[Zadanie 1] Kto był operatorem filmu „Ostatni dzień lata” według artykułu o Irenie Laskowskiej?
[Zadanie 2] Proszę przepisać fragment artykułu o Irenie Laskowskiej, zaczynając od „Urodziła się 15”, a kończąc na „ale nic więcej.”, i zamienić w nim „Wenecji” na „Cannes”.
[Zadanie 3] Dopisz dalszy ciąg artykułu o Irenie Laskowskiej od miejsca, w którym się urywa.

[Fragment strony]

Reklama

Irena Laskowska: Gwiazda jednej roli? Reżyserzy nie mieli na nią pomysłu

W pamięci kinomanów pozostanie na zawsze bohaterką reżyserskiego debiutu Tadeusza Konwickiego "Ostatni dzień lata". Mimo wielu ról na koncie, to właśnie ten występ uznawany jest za najważniejszy moment w jej karierze. Zawodowe losy Ireny Laskowskiej nie potoczyły się tak, jak to sobie wymarzyła.

Irena Laskowska: Aktorka jednej roli?


Mimo że Irena Laskowska pojawiała się w popularnych filmach i serialach takich, jak "Salto", "Krzyżacy", "Wszystko na sprzedaż", "Czterdziestolatek", "07 zgłoś się" czy "Polskie drogi", do historii polskiego kina przeszła dzięki tylko jednej roli - kreacji w reżyserskim debiucie Tadeusza Konwickiego z 1958 roku "Ostatni dzień lata".

"Irena była uderzająco piękna (...). Ale w czasach stalinowskich ze swoimi warunkami mogła najwyżej występować w byle jakich sztukach" - wspominał ją Konwicki na kartach książki "Pamiętam, że było gorąco". "Byłam dziewczyną urodziwą, utalentowaną i śmiałą" - mówiła o sobie aktorka po latach.

Reklama

Urodziła się 15 marca 1925 roku w Piotrowicach, w okolicach Wilna. W 1945 roku, czyli dwa lata przed ukończeniem studiów na Wydziale Aktorskim warszawskiej PWST (ówcześnie z siedzibą w Łodzi), zadebiutowała na deskach teatralnych.

Na kinowym ekranie Laskowska po raz pierwszy pojawiła się w 1948 roku w filmie "Stalowe serca", jednak dopiero kreacja w "Ostatnim dniu lata" (1958) była prawdziwym początkiem jej aktorskiej kariery. W kameralnym dramacie o spotkaniu dwójki nieznajomych na plaży, Laskowskiej partnerował Jan Machulski. Obraz miał premierę 4 sierpnia 1958 roku, a operatorem filmu był brat aktorki Jan Laskowski.

Rola w nagrodzonym na festiwalu w Wenecji kameralnym dramacie miała otworzyć przed aktorką drzwi do międzynarodowej kariery. Film przyniósł jej ogromną popularność, ale nic więcej.

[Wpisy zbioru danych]
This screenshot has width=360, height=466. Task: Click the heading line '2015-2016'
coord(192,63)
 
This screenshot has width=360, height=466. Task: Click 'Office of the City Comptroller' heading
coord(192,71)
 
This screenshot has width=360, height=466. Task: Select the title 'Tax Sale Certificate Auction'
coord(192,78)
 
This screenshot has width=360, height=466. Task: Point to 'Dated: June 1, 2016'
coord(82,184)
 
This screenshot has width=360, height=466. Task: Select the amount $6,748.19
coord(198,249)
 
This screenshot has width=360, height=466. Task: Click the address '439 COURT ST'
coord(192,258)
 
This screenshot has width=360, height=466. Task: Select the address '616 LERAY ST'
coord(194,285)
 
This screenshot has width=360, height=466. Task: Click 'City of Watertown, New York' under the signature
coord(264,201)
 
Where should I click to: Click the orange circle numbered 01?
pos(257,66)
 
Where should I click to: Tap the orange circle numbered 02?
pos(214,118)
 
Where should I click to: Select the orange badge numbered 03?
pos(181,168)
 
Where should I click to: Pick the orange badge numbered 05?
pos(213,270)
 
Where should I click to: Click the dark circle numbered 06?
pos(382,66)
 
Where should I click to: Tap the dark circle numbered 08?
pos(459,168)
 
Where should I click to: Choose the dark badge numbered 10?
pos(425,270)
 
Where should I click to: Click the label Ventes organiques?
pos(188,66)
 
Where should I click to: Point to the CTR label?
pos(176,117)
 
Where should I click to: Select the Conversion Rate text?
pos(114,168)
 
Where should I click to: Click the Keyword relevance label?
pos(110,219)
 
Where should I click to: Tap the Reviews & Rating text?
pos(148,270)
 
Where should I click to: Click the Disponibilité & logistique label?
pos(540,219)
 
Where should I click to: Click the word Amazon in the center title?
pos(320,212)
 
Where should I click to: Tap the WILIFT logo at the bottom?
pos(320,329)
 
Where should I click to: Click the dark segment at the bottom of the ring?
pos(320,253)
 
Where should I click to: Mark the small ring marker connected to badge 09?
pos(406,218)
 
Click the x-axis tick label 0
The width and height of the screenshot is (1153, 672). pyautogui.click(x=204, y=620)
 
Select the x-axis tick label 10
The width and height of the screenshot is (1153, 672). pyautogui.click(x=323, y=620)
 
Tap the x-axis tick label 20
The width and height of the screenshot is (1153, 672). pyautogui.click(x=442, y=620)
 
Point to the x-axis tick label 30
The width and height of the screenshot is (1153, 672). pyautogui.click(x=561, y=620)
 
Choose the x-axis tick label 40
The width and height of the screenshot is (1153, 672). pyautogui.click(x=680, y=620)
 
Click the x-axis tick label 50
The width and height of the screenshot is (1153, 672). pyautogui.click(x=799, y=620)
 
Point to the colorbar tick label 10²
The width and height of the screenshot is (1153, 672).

[Wynik końcowy 1] Brat aktorki, Jan Laskowski.

[Wynik końcowy 2]
Urodziła się 15 marca 1925 roku w Piotrowicach, w okolicach Wilna. W 1945 roku, czyli dwa lata przed ukończeniem studiów na Wydziale Aktorskim warszawskiej PWST (ówcześnie z siedzibą w Łodzi), zadebiutowała na deskach teatralnych.

Na kinowym ekranie Laskowska po raz pierwszy pojawiła się w 1948 roku w filmie "Stalowe serca", jednak dopiero kreacja w "Ostatnim dniu lata" (1958) była prawdziwym początkiem jej aktorskiej kariery. W kameralnym dramacie o spotkaniu dwójki nieznajomych na plaży, Laskowskiej partnerował Jan Machulski. Obraz miał premierę 4 sierpnia 1958 roku, a operatorem filmu był brat aktorki Jan Laskowski.

Rola w nagrodzonym na festiwalu w Cannes kameralnym dramacie miała otworzyć przed aktorką drzwi do międzynarodowej kariery. Film przyniósł jej ogromną popularność, ale nic więcej.

[Wynik końcowy 3]
Irena Laskowska: Reżyserzy nie mieli na nią pomysłu

Reżyserzy nie mieli na nią pomysłu. Po sukcesie "Ostatniego dnia lata" Laskowska otrzymała angaż do "Krzyżaków" (1960), gdzie wcieliła się w postać księżnej Aleksandry. Zagrała również u boku Zbigniewa Cybulskiego, Andrzeja Łapickiego i Wojciecha Siemiona w innym obrazie Tadeusza Konwickiego, "Salto" (1965). Następnie pojawiła się w filmie Jerzego Hoffmana i Edwarda Skórzewskiego "Gangsterzy i filantropi" (1962).

To były małe role. Laskowska nigdy nie powtórzyła sukcesu filmu "Ostatni dzień lata" i na zawsze w pamięci widzów pozostała jako bohaterka produkcji Tadeusza Konwickiego.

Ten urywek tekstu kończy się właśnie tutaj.